Алене не дано было узнать, как все свершилось бы, происходи оно в точности по законному раскладу. Но отец ее, высокий, ладный, красивый Надея Светешников, за эту зиму от терзаний душевных преждевременно состарившийся, после одного-единственного удара по ногам пронзительно вскрикнул, схватился за сердце – да повалился замертво, и Алена, прорвавшись сквозь стражу и подбежав к недвижимому отцу, с ужасом смотрела, как багровеет, а потом чернеет его лицо.

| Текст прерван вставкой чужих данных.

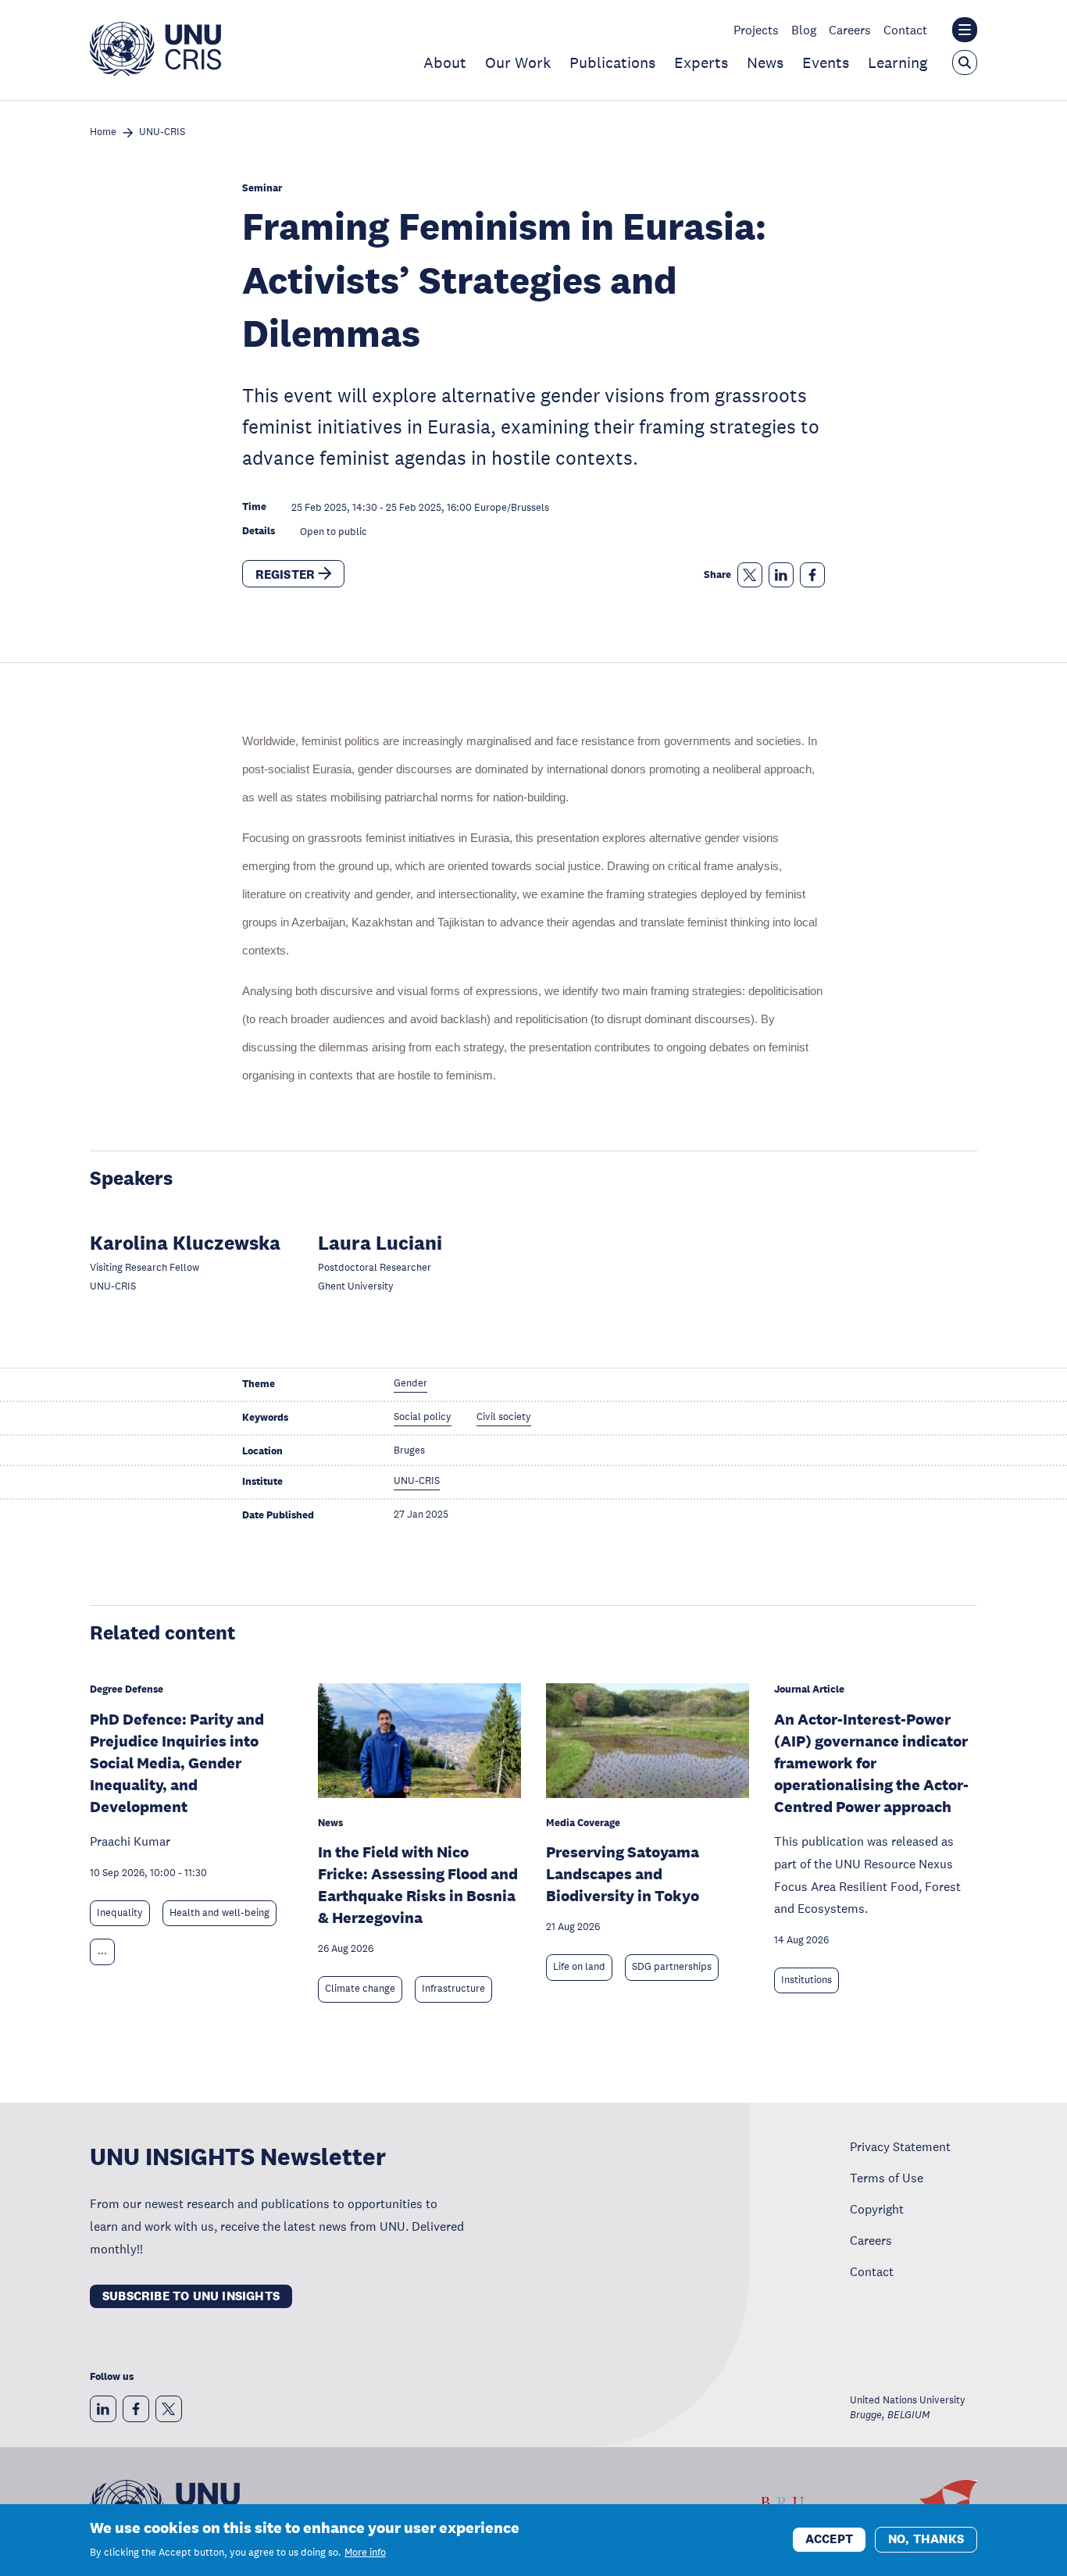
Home (103, 132)
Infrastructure (453, 1988)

Боли позорной не снес ли Надея, или в его перетруженных неустанными долголетними хождениями по лесам и полям ногах вдруг сорвался с места сгусток крови и закупорил жизнетворные токи? Сие осталось неведомым. Теперь он был свободен от всех своих земных долгов, и Алена осталась перед их лицом одна.
Конечно, домишко их со всем скарбом перешел во владение Никодима Мефодьича. Алена была так напугана внезапно свалившимся на нее одиночеством, так ошарашена бездомностью, что почти с благодарностью приняла участь свою: служила в доме заимодавца, отрабатывая непокрытый долг. Спустя месяц черной изнуряющей работы Никодим к ней посватался. Алена отвергла его не столько с отвращением, сколько с изумлением: тридцатилетняя разница в возрасте казалась ей не только чудовищной, но и позорною.
И тогда Никодим показал ей расписку. Алена едва узнала руку отца в корявых, скачущих строчках:
«А буде я, Надея Светешников, на тот срок денег не выплачу, ему, Никодиму Журавлеву, той моей дочерью Аленою владеть и на сторону продать и заложить…»
Как, какими посулами или угрозами вырвал Никодим у Светешникова сию кабальную запись, Алене было неведомо. Она знала одно: отец и ее сделал закладом! Кажется, это открытие подействовало на девушку даже пуще его смерти. Почти лишившись способности здраво соображать, Алена более не перечила властному соседу, хотя и по сию пору не понимала, зачем понадобилась свадьба: девка могла принадлежать ему и блудно. Конечно, Никодим мечтал о сыне, однако чем прельстила его Алена? Сей вопрос более всего занозил и раздражал Ульянищу. То-то она и мстила как могла ненавистной жене братовой…
Алена так и не сомкнула глаз до рассвета. Что делать, что делать – только о том и думала! Пугающие мысли о будущем мешались с тяжкими воспоминаниями, и она изошла бы горькими слезами, когда с тех воспоминаний не пробилось одно – то самое, от которой у нее всегда перехватывало дыхание.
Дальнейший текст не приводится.